El pádel se muda al Sindical y Castalia gana sitio para la Fan Zone
Las siete pistas de pádel que llevan años pegadas al estadio, en la calle Huesca, tienen los días contados en su ubicación de siempre. La Junta de Gobierno Local aprobó a finales de julio su traslado a las instalaciones del Sindical, un movimiento que en realidad es el pistoletazo de salida de algo bastante más ambicioso, la Manzana Albinegra.
Primero hay que vaciar el solar
El orden de los factores importa. Mientras las pistas sigan donde están, ese suelo no se puede tocar, así que el Ayuntamiento ha empezado por lo más práctico que es buscarles un nuevo hogar y liberar el espacio. Desde el consistorio lo han presentado como una actuación previa dentro de un plan mayor, el que pretende reordenar todo el entorno del estadio, dignificar la entrada norte de la ciudad y mejorar de paso las viviendas municipales de la calle Huesca.
Para los jugadores habituales de Pádel Castalia, la noticia tiene su parte agridulce. Ganan unas instalaciones integradas en un complejo deportivo más grande pero pierden la comodidad de tener las pistas prácticamente en el centro. El Sindical queda más a desmano y eso no hay convenio que lo arregle.

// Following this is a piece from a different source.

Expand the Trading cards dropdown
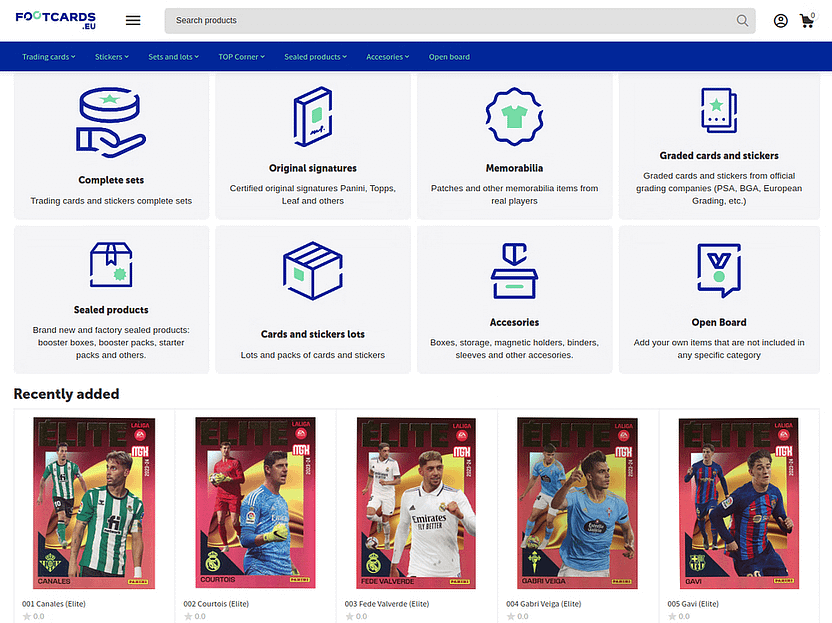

El espacio que quiere la afición
Lo que de verdad interesa al orellut es qué se hará con ese hueco y ahí es donde entra la parte más atractiva del proyecto. Destinarlo a una zona de aficionados, una Fan Zone en condiciones, abierta los días de partido.
No sería un invento desde cero. El club lleva ya un par de temporadas montando la Fan Zone Albinegra en la plaza Teodoro Izquierdo, a un paso del estadio, con el bocadillo albinegro, los pintacaras, la Tenda Albinegra, alguna actividad para los críos y la visita puntual de algún jugador para firmar autógrafos. La fórmula ha funcionado y ha calado, sobre todo entre las familias pero tiene una limitación evidente. Es una plaza pública que hay que montar y desmontar cada quince días, con el espacio justo y sin nada permanente.
Un recinto propio, junto al estadio y con capacidad para crecer, cambiaría bastante el cuento. Permitiría abrir antes, ordenar mejor la previa, ampliar la oferta de comida y bebida y ofrecer al aficionado un motivo para llegar dos horas antes en lugar de aparecer justo cuando el árbitro pita el inicio. Que es, en el fondo, lo que llevan años haciendo los clubes que se toman en serio el día de partido como experiencia y no solo como noventa minutos de fútbol.
Un proyecto de largo recorrido
Conviene no correr porque la Manzana Albinegra no se levanta en un verano. El proyecto se anunció en 2023, cuenta con financiación europea a través del FEDER —algo más de ocho millones y medio de euros—, y tiene un calendario exigente. Debe quedar definido antes de diciembre de 2027 y ejecutado antes de 2030. El traslado del pádel es apenas el primer paso administrativo de una carrera larga.
Los detalles, junto al club
Los detalles concretos, según ha adelantado el propio Ayuntamiento, se presentarán de forma conjunta con el CD Castellón.
Habrá que ver entonces qué superficie se reserva exactamente a la Fan Zone, cómo encaja con la reforma del estadio y con la idea de habilitar bajos comerciales y de restauración y qué papel acaba teniendo el club en la gestión del espacio.